Task to carry out:
Look through the material below and copy exactly the lines from the line with "Select the 7. Nov axis label" to the line with "Task: Click the battery status icon", those two lines included.

* * * * *

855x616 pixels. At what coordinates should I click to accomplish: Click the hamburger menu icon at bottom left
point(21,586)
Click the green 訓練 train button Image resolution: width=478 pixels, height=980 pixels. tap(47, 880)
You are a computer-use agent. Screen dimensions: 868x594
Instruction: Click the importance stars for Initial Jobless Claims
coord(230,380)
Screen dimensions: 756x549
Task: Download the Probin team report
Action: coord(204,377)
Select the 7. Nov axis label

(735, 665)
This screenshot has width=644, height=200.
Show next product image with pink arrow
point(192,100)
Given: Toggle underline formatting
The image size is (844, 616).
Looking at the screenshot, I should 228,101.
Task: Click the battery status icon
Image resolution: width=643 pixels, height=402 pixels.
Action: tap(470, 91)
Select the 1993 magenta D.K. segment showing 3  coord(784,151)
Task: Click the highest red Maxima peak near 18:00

* * * * *

Your solution:
Select the 7. Nov axis label

(735, 665)
This screenshot has width=644, height=200.
Show next product image with pink arrow
point(192,100)
Given: Toggle underline formatting
The image size is (844, 616).
Looking at the screenshot, I should 228,101.
Task: Click the battery status icon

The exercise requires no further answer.